How to resolve inference failures due to unsupported operations on NPU?

Hi! hope the following reply could answer your questions:) .

Extending NPU Support for Custom Ops

MediaTek currently does not provide a workflow or tool for adding custom operator (op) support to the NPU backend.
Custom or unsupported ops must be adapted to use supported operators, or models must be redesigned for compatibility.

Recommended Workflow for Supported NPU Deployment
  1. Prepare your model in TFLite format.
  2. Avoid dynamic shapes—use fixed shape tensors to ensure stable conversion and execution.
  3. Use quantized models for optimal performance on the NPU.
    • Quantization helps ensure support for hardware-accelerated inference and lower latency.
  4. Verify supported operators and avoid custom/uncommon ops.
    • Use the official operator list for your platform (see Converter Supported Operators).
    • For NP8: follow the NP8 documentation. For NP6/NP7, consult the respective hardware documentation.
  5. Use MediaTek Converter tools for model conversion and validation.

Tip:
Before retraining, use the converter tools with the TFLite specification to confirm your model is compatible and supported. This reduces the chance of running into unsupported operator failures in final deployment.

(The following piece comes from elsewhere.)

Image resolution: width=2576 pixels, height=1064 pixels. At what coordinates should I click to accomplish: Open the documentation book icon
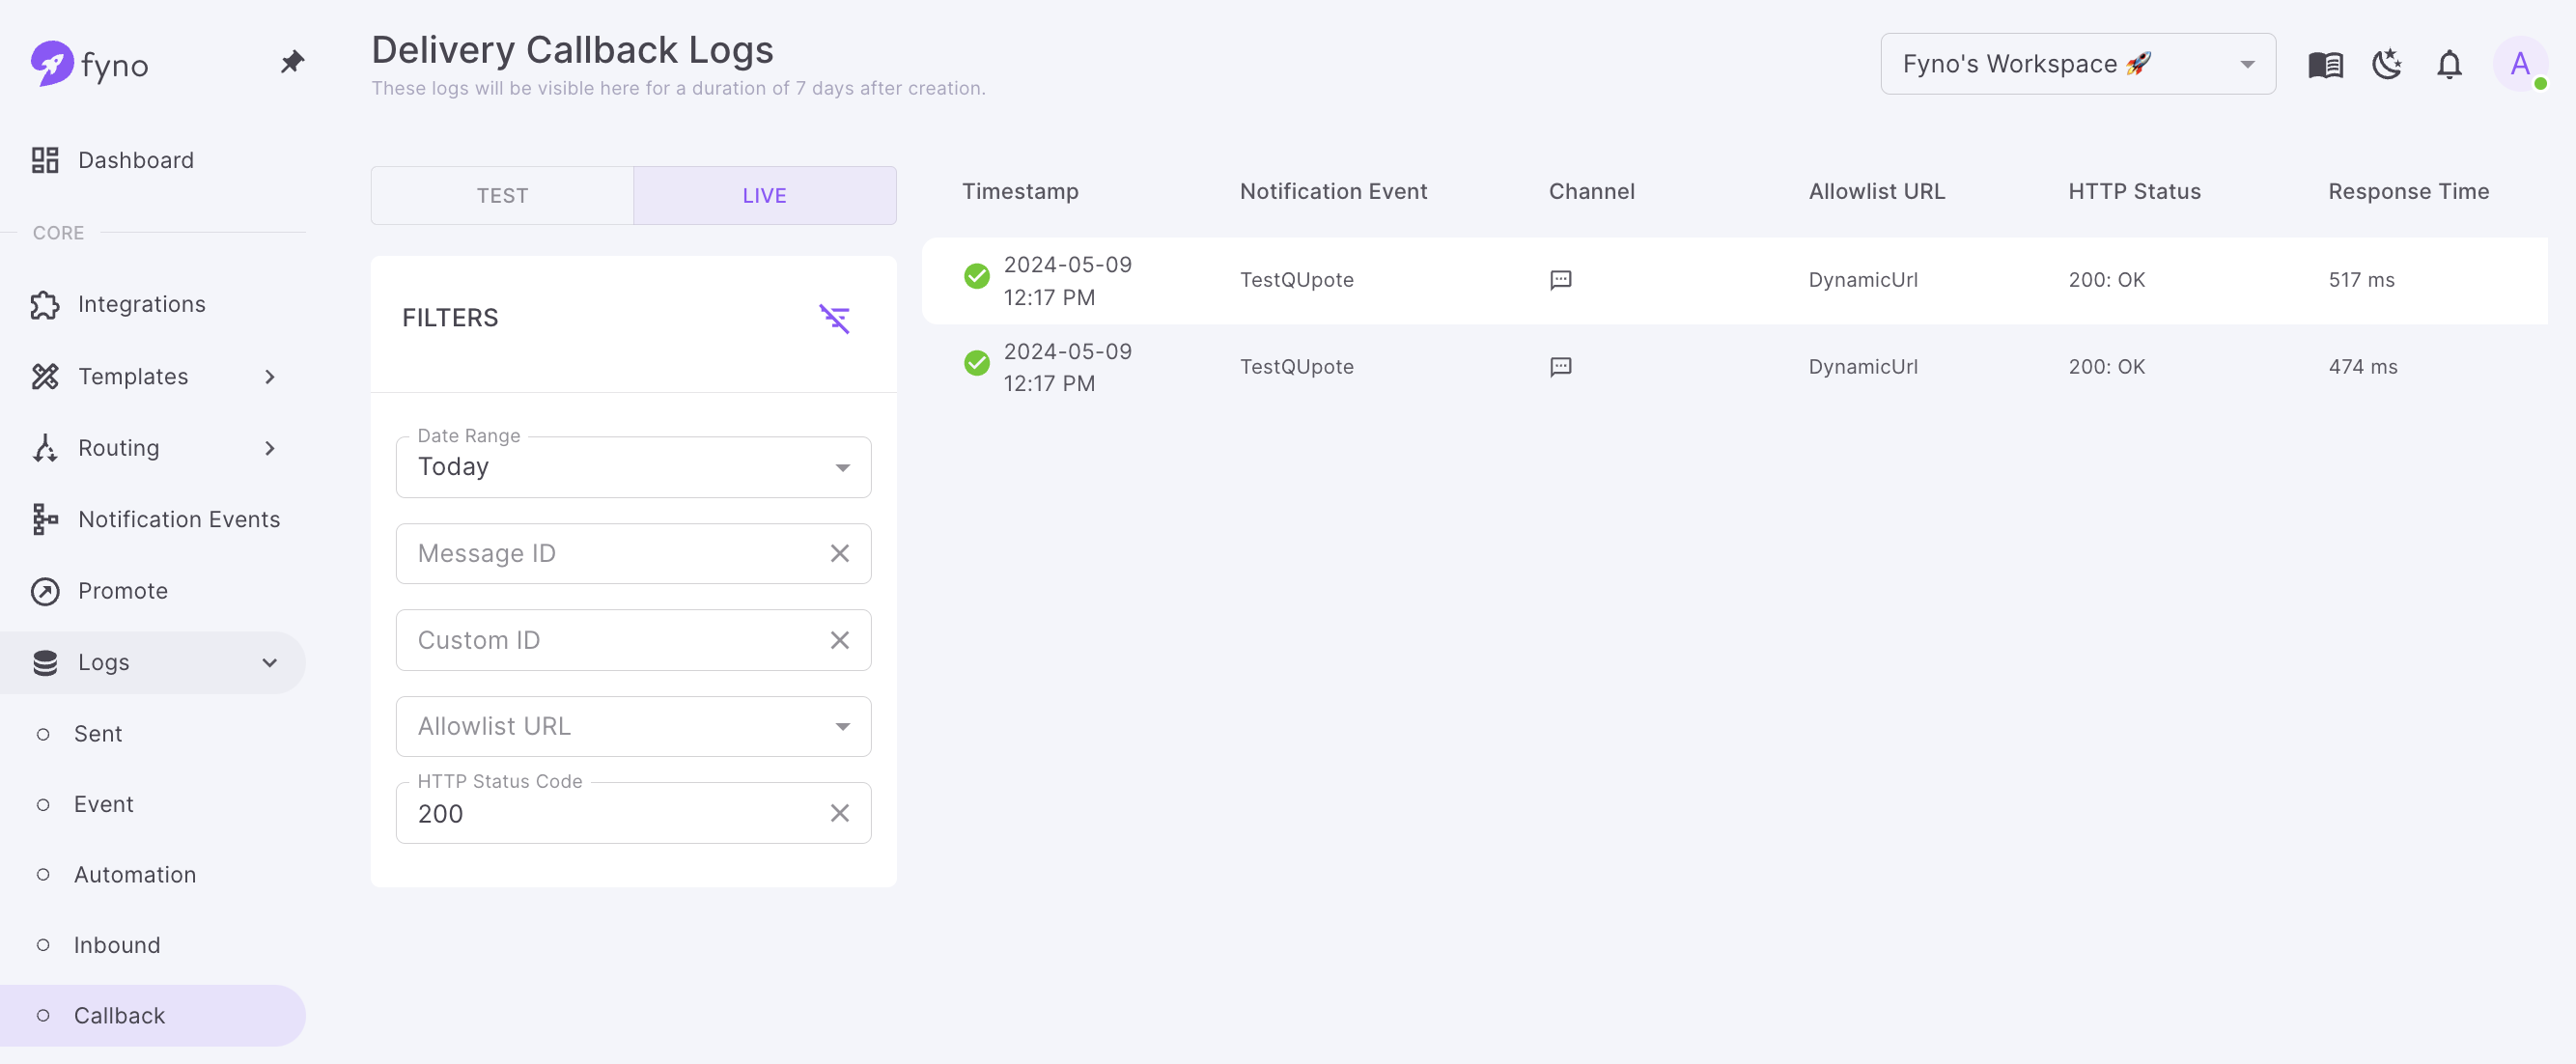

Fallback Mechanism: Offline vs Online Inference

Summary Table

Approach Custom Op Support Fallback to CPU/GPU Recommended Use Case
Offline Inference No No Model fully supported by NPU
Online Inference No Yes (CPU only for supported TFLite ops) Mixed operator support or rapid prototyping

MediaTek Recommendation

  • Redesign or reimplement custom operators using supported TFLite ops for NPU deployment.
  • Prefer offline inference for production, provided your model is fully supported.
  • Use online inference for prototyping or mixed workloads needing fallback.
  • Always consult the latest supported operator list and platform documentation.